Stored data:
******************************

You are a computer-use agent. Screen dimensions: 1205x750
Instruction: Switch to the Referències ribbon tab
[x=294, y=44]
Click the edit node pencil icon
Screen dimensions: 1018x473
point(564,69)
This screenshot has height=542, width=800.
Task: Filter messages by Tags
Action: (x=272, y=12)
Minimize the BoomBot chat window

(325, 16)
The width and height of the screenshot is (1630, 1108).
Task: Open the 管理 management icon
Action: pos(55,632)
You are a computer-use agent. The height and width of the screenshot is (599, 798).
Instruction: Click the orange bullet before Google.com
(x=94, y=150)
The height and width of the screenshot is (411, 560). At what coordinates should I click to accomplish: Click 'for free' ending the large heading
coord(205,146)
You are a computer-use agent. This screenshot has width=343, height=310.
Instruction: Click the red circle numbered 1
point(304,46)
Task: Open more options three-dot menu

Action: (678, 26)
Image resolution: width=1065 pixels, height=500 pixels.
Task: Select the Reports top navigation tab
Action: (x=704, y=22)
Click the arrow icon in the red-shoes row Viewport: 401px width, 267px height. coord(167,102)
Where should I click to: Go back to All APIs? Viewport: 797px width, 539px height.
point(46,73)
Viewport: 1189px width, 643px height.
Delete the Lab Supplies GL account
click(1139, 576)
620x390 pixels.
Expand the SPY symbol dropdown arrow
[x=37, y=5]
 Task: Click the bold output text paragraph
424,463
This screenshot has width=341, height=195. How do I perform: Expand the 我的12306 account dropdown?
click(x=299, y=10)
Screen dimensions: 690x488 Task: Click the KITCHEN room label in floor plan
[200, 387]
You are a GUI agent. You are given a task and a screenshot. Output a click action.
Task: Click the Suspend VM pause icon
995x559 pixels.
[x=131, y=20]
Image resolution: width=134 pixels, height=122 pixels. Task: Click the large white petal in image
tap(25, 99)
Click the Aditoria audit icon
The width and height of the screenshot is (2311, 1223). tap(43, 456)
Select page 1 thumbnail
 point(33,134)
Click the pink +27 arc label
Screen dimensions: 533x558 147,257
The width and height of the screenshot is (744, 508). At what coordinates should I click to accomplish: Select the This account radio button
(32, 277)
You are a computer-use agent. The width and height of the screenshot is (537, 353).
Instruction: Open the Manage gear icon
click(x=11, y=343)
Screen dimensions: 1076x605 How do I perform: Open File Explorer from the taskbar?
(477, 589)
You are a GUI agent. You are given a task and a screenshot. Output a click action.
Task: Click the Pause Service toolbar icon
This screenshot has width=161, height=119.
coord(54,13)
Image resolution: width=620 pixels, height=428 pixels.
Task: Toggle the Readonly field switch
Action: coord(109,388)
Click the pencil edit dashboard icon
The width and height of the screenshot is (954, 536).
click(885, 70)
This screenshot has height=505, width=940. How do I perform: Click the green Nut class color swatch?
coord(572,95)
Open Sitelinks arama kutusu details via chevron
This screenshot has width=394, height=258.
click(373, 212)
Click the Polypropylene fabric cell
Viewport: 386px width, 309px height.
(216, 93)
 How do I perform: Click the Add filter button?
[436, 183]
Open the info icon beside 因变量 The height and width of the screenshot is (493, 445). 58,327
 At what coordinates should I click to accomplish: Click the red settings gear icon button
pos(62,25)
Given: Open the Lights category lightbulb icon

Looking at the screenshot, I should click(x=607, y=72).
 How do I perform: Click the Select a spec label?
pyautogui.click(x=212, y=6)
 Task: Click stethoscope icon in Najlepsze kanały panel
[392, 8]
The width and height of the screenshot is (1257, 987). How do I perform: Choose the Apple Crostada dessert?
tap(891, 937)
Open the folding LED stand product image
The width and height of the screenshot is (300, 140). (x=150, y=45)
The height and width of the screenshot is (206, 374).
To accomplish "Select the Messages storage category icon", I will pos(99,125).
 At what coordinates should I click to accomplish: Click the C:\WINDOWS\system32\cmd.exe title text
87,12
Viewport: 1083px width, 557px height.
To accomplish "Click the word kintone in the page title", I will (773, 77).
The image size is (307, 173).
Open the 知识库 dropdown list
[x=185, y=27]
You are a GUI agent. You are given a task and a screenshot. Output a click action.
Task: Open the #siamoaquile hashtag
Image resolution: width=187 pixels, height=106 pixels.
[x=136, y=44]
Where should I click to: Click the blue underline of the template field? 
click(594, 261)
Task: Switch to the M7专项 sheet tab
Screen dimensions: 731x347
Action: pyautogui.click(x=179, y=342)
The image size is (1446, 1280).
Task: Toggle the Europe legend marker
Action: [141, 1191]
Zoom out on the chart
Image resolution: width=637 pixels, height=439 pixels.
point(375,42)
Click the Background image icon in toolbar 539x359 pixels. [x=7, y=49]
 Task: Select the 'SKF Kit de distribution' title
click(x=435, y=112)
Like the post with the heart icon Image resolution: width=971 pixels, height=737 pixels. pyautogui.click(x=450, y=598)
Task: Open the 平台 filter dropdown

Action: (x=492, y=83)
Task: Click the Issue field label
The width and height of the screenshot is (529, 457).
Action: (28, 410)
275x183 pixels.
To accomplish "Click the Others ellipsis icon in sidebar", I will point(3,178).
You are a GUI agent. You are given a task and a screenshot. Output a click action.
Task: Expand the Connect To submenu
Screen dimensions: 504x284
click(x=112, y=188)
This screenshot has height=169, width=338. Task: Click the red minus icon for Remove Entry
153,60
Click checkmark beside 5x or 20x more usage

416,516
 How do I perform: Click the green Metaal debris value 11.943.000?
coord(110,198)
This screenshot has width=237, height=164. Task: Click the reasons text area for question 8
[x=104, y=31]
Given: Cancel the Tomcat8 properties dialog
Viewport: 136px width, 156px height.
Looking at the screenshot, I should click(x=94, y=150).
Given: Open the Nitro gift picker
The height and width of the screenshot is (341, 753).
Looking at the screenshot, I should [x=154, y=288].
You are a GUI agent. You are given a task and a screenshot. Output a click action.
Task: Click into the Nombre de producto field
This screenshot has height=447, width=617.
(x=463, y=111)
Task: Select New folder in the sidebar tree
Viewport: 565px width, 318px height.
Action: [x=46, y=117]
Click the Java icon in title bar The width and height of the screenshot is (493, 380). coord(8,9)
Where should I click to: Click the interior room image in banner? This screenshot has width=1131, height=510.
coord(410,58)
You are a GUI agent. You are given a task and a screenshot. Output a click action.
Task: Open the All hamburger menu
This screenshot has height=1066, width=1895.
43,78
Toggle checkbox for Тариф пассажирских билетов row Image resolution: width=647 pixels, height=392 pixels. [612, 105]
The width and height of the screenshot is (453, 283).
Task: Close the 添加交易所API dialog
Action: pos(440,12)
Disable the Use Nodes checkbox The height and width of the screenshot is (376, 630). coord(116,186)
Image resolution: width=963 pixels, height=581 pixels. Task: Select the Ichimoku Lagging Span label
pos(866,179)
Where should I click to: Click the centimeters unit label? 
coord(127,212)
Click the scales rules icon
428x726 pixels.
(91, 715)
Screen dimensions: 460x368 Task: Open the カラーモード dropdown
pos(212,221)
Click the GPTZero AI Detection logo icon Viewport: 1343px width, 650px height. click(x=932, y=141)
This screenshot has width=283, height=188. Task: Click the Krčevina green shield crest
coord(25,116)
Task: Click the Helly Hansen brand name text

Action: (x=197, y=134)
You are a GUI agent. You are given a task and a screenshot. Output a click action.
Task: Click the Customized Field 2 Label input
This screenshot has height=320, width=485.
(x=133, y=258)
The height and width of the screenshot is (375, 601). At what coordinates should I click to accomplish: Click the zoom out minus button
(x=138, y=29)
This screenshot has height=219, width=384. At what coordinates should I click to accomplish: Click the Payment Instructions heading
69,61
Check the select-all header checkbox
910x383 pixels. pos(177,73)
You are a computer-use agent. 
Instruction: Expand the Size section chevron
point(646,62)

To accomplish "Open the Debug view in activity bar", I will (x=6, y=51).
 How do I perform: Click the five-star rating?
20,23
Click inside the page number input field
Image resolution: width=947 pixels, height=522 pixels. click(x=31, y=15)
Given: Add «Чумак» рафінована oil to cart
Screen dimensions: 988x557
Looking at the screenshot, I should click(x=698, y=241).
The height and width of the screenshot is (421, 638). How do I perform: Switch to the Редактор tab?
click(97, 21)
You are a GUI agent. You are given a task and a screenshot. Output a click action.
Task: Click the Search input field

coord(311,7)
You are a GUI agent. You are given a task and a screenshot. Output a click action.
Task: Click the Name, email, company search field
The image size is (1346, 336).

******************************

THE PROBLEM »
Where a line in the records above includes the string "will", show it.

FINISHED EXERCISE »
To accomplish "Select the Messages storage category icon", I will pos(99,125).
To accomplish "Click the word kintone in the page title", I will (773, 77).
To accomplish "Click the Others ellipsis icon in sidebar", I will point(3,178).
To accomplish "Open the Debug view in activity bar", I will (x=6, y=51).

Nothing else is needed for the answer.